Symptoms:
At the time of failure, the following will be present:

• The VMware Aria Operations Admin UI will display a message similar to:

• The /storage/log/vcops/log/casa/casa.log file shows entries similar to

  INFO [ajp-nio-127.0.0.1-8011-exec-86] [AP003Akt] support.subprocess.GeneralCommand:255 - Command '/usr/bin/sudo -n /usr/lib/vmware-python-3/bin/python /usr/lib/vmware-vcopssuite/utilities/pakManager/bin/vcopsPakManager.py --action query_pak_signature --pak /storage/db/casa/pak/dist_pak_files/cargo/reservedTemp_8158315163481856854.pak --json' threw exception: CommandLine ExitException: key=general.failure; args=1,; cause=

• The /storage/log/vcops/log/pakManager/vcopsPakManager.root.query.log file shows entries similar to

  INFO [20752] - vcopsPakSignatureValidation.getExpectedCertificates:335 - Unable to retrieve Software Publishing Certificate with alias vmwarespc from truststore /storage/vcops/user/conf/ssl/tcserver.truststore.

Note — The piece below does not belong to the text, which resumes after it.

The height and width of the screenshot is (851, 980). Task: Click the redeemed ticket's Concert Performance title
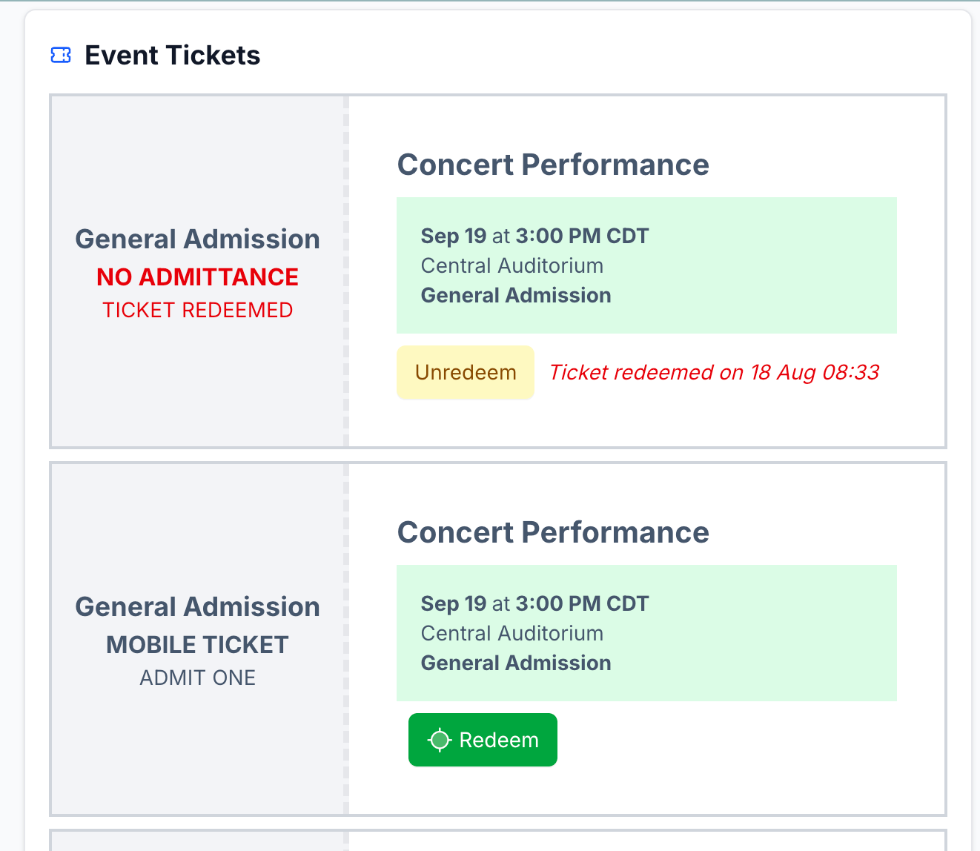pos(553,165)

VMware Aria Operations 8.x
VMware vRealize Operations 8.x

To resolve this issue, install the missing vmwarespc certificate in the truststore.

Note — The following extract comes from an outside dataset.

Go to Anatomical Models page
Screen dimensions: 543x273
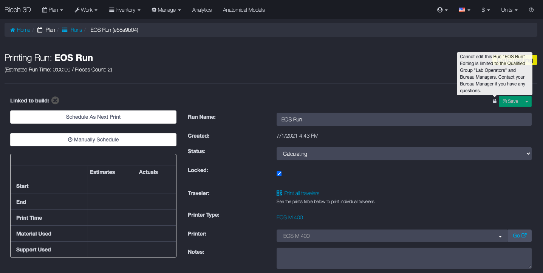pos(244,10)
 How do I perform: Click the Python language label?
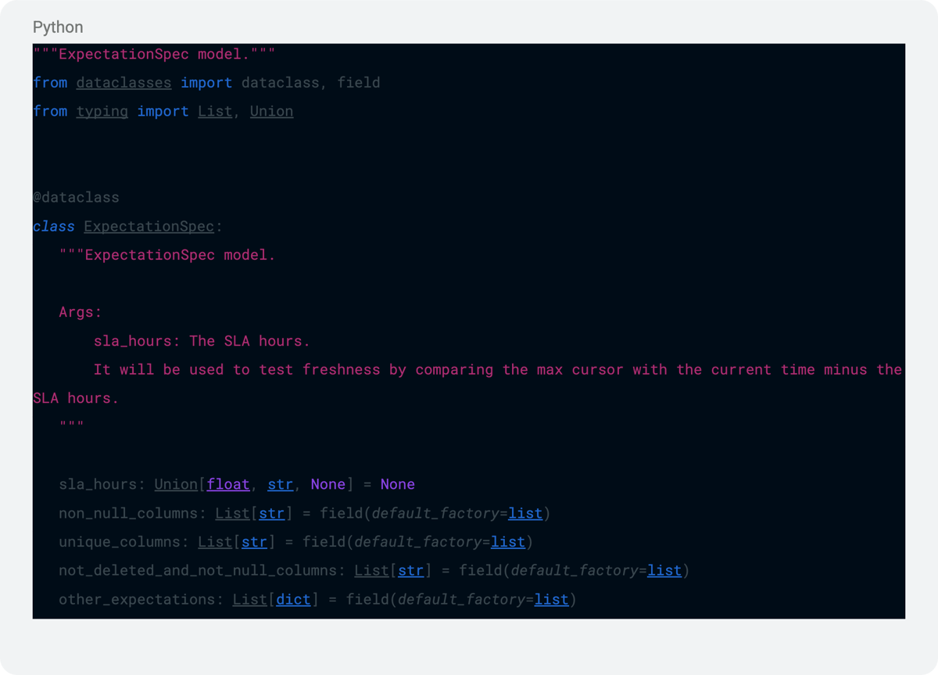tap(58, 27)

• Log into the Primary node as root via SSH or Console, pressing ALT+F1 in a Console to log in.
• Run the following command to install the vmwarespc certificate in the truststore

  /usr/java/latest/bin/keytool -importcert -trustcacerts -alias vmwarespc -file /usr/lib/vmware-vcopssuite/utilities/conf/vmwarespc.pem -keystore /storage/vcops/user/conf/ssl/tcserver.truststore -storepass "$(sed -n 's/^ssltruststorePassword=//p' /data/vcops/user/conf/ssl/storePass.properties)" -noprompt

• Re-attempt the upgrade in the VMware Aria Operations Admin UI.
  
  

• If the above doesn't help and  you see below entries in the /storage/log/vcops/log/casa/casa.log: 

  2025-02-05T04:54:32,666+0000  INFO [ajp-nio-127.0.0.x.x8011-exec-19] [oQ0000wa] casa.support.RequestIdIncomingInterceptor:68 - Request GET /casa/upgrade/slice/private/webapp/restarting

  from 127.0.0.1: New request id oQ0000wa
2025-02-05T04:54:32,666+0000  INFO [ajp-nio-127.0.0.x.-80xx-exec-19] [oQ0000wa] casa.support.RequestIdIncomingInterceptor:105 - Request GET /casa/upgrade/slice/private/webapp/restarting
: Done
2025-02-05T04:54:32,734+0000 ERROR [ajp-nio-127.0.0.x.x.-8011-exec-16] [oQ0000wL] upgrade.pak.PakService:4913 -
com.vmware.vcops.casa.exception.CasaLocalizableException: CasaLocalizableException: key=pak_manager.pakfile.invalid_signature; args=vRealize_Operations_Manager_With_CP-8.14.x-to-8.18.3
.24521385 (1).pak,The signature manifest file contains an invalid hash: "SHA1(proxy-remote-collector/vRealize-Operations-Cloud-Proxy-8.18.3.24521398.pak)= 3064f39b9071767e105a3250bb0d9
5082926b221"; cause=
at com.vmware.vcops.casa.upgrade.pak.PakService.uploadLocal(PakService.java:489) ~[classes/:?]
        at com.vmware.vcops.casa.upgrade.pak.PakService.upload(PakService.java:358) ~[classes/:?]
        at com.vmware.vcops.casa.upgrade.pak.PakService.uploadToMaster(PakService.java:4904) ~[classes/:?]
        at 

   

  • Remove the existing alias from the truststore:  /usr/java/latest/bin/keytool -delete -alias vmwarespc -keystore /storage/vcops/user/conf/ssl/tcserver.truststore -storepass "$(sed -n 's/^ssltruststorePassword=//p' /data/vcops/user/conf/ssl/storePass.properties)"

   

  •  Re-import the Certificate: After deleting the existing alias, re-import the certificate:
    /usr/java/latest/bin/keytool -importcert -trustcacerts -alias vmwarespc -file /usr/lib/vmware-vcopssuite/utilities/conf/vmwarespc.pem -keystore /storage/vcops/user/conf/ssl/tcserver.truststore -storepass "$(sed -n 's/^ssltruststorePassword=//p' /data/vcops/user/conf/ssl/storePass.properties)" -noprompt
    Retry the Upgrade: Once the certificate is re-imported, attempt the upgrade again.